Oxygen-Vacancy-Rich Monolayer BiO2- X Nanosheets for Bacterial Sepsis Management via Dual Physically Antibacterial and Chemically Anti-inflammatory Functions.

Abstract

Sepsis is defined as a life-threatening organ dysfunction caused by a dysregulated host response to infection. Effective treatment of bacterial sepsis remains challenging due to the rapid progression of infection and the systemic inflammatory response. In this study, monolayer BiO2- X nanosheets (BiO2- X NSs) with oxygen-rich vacancies through sonication-assisted liquid-phase exfoliation are successfully synthesized. Herein, the BiO2- X NSs exhibit a novel nanozyme-enabled intervention strategy for the management of bacterial sepsis, based on its pH dependent dual antibacterial and anti-inflammatory functions. BiO2- X NSs exhibit effective antibacterial by utilizing oxidase (OXD)-like activity. Additionally, BiO2- X NSs can scavenge multiple reactive oxygen species (ROS) and mitigate systemic hyperinflammation by mimicking superoxide dismutase (SOD) and catalase (CAT). These dual capabilities of BiO2- X NSs allow them to address bacterial infection, proinflammatory cytokines secretion and ROS burst collaboratively, effectively reversing the progression of bacterial sepsis.
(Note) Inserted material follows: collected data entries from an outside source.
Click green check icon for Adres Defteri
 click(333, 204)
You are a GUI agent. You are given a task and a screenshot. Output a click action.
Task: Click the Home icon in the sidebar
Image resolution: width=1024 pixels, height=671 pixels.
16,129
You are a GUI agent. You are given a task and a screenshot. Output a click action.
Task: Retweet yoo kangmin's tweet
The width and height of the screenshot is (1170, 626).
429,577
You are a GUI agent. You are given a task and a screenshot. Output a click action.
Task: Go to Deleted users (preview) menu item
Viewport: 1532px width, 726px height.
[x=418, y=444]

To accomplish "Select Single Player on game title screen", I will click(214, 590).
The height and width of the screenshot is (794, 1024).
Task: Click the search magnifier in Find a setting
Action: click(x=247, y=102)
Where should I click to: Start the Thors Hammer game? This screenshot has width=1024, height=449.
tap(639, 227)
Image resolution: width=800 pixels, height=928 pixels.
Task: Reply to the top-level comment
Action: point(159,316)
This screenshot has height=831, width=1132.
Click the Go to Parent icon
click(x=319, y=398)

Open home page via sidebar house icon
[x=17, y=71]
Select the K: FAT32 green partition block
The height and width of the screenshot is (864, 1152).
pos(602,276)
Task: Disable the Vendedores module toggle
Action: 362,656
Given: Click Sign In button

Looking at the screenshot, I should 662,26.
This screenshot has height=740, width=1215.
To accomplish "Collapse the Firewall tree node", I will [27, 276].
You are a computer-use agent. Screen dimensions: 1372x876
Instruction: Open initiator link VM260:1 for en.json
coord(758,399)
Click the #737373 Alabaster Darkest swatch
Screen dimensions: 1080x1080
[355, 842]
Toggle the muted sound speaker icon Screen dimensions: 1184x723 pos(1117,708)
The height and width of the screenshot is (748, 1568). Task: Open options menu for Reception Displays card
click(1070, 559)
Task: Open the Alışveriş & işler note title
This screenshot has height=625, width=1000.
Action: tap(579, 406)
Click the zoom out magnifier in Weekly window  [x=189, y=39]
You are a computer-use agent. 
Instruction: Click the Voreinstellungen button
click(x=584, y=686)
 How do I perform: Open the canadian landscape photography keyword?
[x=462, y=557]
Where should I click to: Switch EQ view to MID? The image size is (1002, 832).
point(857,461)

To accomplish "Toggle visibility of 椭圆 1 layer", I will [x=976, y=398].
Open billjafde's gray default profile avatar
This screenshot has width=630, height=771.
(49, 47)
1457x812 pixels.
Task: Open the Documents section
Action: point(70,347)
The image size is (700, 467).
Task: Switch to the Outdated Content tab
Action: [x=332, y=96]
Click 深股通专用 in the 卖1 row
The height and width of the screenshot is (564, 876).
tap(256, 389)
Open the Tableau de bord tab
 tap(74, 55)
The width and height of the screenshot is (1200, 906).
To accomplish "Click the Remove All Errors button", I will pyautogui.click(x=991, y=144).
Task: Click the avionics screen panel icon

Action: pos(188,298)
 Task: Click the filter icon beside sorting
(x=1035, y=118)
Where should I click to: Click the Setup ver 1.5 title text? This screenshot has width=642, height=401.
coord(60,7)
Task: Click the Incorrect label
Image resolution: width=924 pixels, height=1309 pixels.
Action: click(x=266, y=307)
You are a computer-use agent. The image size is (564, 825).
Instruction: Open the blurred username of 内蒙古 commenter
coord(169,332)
In vivo experiments have demonstrated that BiO2- X NSs significantly reduce bacterial burden, attenuate systemic hyperinflammation, and rapidly rescued organ damage. Importantly, no obvious adverse effects are observed at the administered dose of BiO2- X NSs. This study presents a novel defect engineering strategy for the rational design of high-performance nanozymes and development of new nanomedicines for managing bacterial sepsis.